Scientific classification
- Kingdom: Plantae
- Clade: Tracheophytes
- Clade: Angiosperms
- Clade: Eudicots
- Clade: Rosids
- Order: Fabales
- Family: Fabaceae
- Subfamily: Caesalpinioideae
- Clade: Mimosoid clade
- Genus: Acacia
- Species: A. multisiliqua
- Binomial name: Acacia multisiliqua (Benth.) Maconochie

= Acacia multisiliqua =

- Genus: Acacia
- Species: multisiliqua
- Authority: (Benth.) Maconochie

Species of shrub or tree

Acacia multisiliqua is a shrub or tree of the genus Acacia and the subgenus Plurinerves that is endemic to northern Australia.

==Description==
The spindly shrub or slender tree typically grows to a height of 1 to 5 m that has a prostrate habit in open coastal situation. Like most species of Acacia it has phyllodes rather than true leaves.

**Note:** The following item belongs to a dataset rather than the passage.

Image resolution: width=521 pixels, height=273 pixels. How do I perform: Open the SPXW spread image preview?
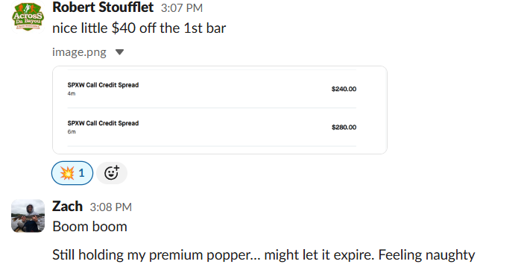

The leathery and evergreen phyllodes have an oblong-elliptic to narrowly elliptic shape that is usually incurved a little. The phyllodes have a length of 3 to 7 cm and a width of 4 to 10 mm and have one to three longitudinal main veins with a few others that are more obscure. It blooms from February to August and produces yellow flowers. The simple inflorescences present as spherical flower-heads with a diameter of 4 to 6 mm containing 25 to 40 golden colured flowers. The chartaceous seed pods that form after flowering are linear but raised over and constricted between each of the seeds. The pods have a length of up to around 6.5 cm and a width of 3 to 7 mm. The dull black seeds inside have an elliptic to oblong-elliptic shape with a length of 4.5 to 5.5 mm and a club shaped aril.

==Taxonomy==
The plant is allied with Acacia burrana, Acacia complanata and Acacia simsii.

==Distribution==
It has a scattered distribution and is native to an area in the Northern Territory, the Kimberley region of Western Australia, and northern Queensland where it is commonly situated on rocky or stony slopes growing in alluvium or over sandstone or soils composed of laterite in drier areas it is usually found as a part of open woodland communities. The range of the plant extends from around Derby in the west across the top end of the Northern Territory and to around Cape Melville in North Queensland in the east and as far south as Clermont.